In particular, the gif’s dance, swaying hips and flapping hands to the rhythmically thumping beat, is what’s most commonly connected to the memeified song. The dance became so popular that you might’ve seen or used it as an emote in various video games like Destiny 2 and Roblox.
Here’s where things start to get a little more complicated, though.
Speaking to Kotaku over Twitter DMs, Misali said Remixed Records, the label that owns the rights to “Caramelldansen,” released a new version of the song in around 2008, one that sounds exactly like DJ Speedycake’s popular remix rather than Caramell’s slower original, and created an animated music video based on the popular gif to promote it. This became the most popular version of the song yet. The anime trio that appeared in this video was the Caramella Girls, who not only started releasing their own original music in 2010, but also claimed to have written the popular 2006 remix despite not coming together until after its initial release.
This claim, which Misali’s efforts to explore the song’s true history suggest is categorically false, came courtesy of one Giovanni Sconfienza. Sconfienza is one of two Remixed Records owners who, many years after the Caramella Girls’ debut, used the trio to rebrand “Caramelldansen,” retroactively changing who was credited with the song’s creation and effectively trying to erase Caramell and DJ Speedycake from the song’s complex history. Misali believes this was most likely done “so that people would more strongly associate ‘Caramelldansen’ with the Caramella Girls, in an attempt to capitalise on a meme that was over a decade old.”

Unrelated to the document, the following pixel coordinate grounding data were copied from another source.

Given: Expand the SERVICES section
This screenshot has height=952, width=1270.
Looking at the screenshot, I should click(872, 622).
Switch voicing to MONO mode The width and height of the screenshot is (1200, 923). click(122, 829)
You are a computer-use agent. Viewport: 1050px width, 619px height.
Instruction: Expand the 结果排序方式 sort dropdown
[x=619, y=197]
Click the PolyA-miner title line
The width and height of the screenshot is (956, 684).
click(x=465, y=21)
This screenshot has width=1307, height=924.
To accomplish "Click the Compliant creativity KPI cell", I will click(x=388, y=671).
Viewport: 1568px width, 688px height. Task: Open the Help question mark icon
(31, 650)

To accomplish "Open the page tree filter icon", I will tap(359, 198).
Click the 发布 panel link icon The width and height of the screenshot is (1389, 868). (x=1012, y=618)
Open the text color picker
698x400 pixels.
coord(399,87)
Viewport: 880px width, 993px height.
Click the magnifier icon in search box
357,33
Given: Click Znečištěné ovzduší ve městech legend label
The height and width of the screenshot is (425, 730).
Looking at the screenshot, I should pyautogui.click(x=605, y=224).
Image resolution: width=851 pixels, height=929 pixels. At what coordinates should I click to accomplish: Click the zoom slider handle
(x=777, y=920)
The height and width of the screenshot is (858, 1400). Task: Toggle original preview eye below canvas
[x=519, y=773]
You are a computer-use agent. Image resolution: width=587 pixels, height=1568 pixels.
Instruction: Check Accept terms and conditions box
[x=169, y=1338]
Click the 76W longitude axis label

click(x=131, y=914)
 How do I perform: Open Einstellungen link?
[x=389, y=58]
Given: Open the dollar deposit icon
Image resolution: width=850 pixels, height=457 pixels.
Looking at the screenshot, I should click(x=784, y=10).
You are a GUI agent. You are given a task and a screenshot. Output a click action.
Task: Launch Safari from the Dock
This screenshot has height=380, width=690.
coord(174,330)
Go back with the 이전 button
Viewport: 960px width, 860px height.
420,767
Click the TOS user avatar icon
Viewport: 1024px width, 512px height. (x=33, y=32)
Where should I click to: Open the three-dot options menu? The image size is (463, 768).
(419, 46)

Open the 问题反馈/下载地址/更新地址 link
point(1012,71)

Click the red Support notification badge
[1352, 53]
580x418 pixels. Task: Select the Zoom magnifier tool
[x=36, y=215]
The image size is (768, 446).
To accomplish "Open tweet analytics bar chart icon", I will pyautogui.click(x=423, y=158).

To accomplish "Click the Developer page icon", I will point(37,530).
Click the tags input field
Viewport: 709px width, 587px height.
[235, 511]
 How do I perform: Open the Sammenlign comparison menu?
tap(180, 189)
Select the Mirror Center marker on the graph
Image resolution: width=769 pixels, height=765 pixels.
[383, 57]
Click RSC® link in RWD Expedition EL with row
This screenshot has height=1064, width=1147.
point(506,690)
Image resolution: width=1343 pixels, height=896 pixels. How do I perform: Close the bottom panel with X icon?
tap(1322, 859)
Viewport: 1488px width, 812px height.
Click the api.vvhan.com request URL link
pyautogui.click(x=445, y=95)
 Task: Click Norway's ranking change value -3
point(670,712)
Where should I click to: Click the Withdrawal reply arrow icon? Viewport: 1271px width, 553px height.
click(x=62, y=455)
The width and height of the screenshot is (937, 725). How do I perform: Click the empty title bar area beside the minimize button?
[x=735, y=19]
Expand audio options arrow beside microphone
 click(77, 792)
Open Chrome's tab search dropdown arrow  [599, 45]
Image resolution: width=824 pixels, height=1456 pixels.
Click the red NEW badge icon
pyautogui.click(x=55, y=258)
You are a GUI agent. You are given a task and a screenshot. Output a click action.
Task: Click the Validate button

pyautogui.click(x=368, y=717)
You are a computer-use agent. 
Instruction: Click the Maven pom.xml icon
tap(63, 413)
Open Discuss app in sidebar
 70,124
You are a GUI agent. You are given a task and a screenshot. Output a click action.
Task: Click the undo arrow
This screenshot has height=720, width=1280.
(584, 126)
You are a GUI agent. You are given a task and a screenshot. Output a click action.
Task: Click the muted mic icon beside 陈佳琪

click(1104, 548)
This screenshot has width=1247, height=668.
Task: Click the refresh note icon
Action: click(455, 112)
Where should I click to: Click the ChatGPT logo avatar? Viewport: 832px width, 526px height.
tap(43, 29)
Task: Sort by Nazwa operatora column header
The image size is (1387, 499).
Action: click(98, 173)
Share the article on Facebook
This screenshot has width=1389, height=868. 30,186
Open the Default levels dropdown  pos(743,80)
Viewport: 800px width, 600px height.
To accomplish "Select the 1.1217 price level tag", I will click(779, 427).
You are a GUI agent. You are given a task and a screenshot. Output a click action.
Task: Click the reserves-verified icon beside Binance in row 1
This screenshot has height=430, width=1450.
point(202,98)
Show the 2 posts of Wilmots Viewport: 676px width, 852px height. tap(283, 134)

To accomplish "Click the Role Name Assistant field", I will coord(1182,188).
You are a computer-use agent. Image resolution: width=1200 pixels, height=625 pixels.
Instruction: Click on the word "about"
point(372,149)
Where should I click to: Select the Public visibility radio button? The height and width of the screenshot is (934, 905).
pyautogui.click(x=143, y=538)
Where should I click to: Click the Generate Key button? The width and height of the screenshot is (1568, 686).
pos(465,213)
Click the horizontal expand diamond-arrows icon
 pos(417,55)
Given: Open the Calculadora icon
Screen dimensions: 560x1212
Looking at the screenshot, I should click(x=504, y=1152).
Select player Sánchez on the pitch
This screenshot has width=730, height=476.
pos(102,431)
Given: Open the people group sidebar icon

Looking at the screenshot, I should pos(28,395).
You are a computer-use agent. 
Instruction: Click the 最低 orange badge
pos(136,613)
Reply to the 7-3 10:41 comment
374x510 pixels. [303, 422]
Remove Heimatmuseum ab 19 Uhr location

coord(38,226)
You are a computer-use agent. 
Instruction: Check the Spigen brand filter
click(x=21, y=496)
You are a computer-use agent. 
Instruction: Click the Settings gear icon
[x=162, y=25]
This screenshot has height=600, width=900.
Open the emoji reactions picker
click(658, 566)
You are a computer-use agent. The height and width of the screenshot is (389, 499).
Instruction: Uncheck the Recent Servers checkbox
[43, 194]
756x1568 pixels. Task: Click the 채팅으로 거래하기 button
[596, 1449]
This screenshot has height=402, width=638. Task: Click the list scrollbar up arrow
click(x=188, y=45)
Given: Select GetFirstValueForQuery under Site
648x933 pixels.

“In the video I mostly called him ‘Giovanni Caramelldansen,’” Misali said. “Since he’s the owner of Remixed Records, he’s the person responsible for the rebranding that happened in 2019, which I think was an attempt to make people think the Caramella Girls were ‘always there.’ [This] worked because today a lot of people think the Caramella Girls wrote ‘Caramelldansen,’ or at least that they made the meme remix.”
We’ve reached out to Giovanni for comment and will update if we hear back.
So was it Caramell that wrote “Caramelldansen”? Strictly speaking, yes, but, then, we should also credit DJ Speedycake for creating the accidental remix that popularised the song a few years later. When it comes to the song’s origins, the Caramella Girls just aren’t in the picture. It’s evident based on the timeline Misali uncovered that they came into existence after both the original song and its remixed version. But regardless of who created it, the figure now trying to control the narrative around it seems to be Remixed Records’ co-owner Giovanni Sconfienza.
update! the block has been upgraded into a full takedown, and a copyright strike pic.twitter.com/oQYpBIe7LI
— jan Misali (@hbmmaster) December 21, 2021
Unfortunately, Misali’s 45-minute video was taken down due to copyright claims, though reuploads can be found elsewhere. As they put it, the claim that broke the YouTube video’s back was over the use of “Caramelldansen,” and it was Giovanni himself who issued the claim. The two have been in contact, with Giovanni allegedly sending Misali “some vaguely threatening statements, including a direct threat to use YouTube’s copyright system” to have Misali’s entire channel nuked. Misali’s YouTube channel is still standing, but this specific documentary is now gone.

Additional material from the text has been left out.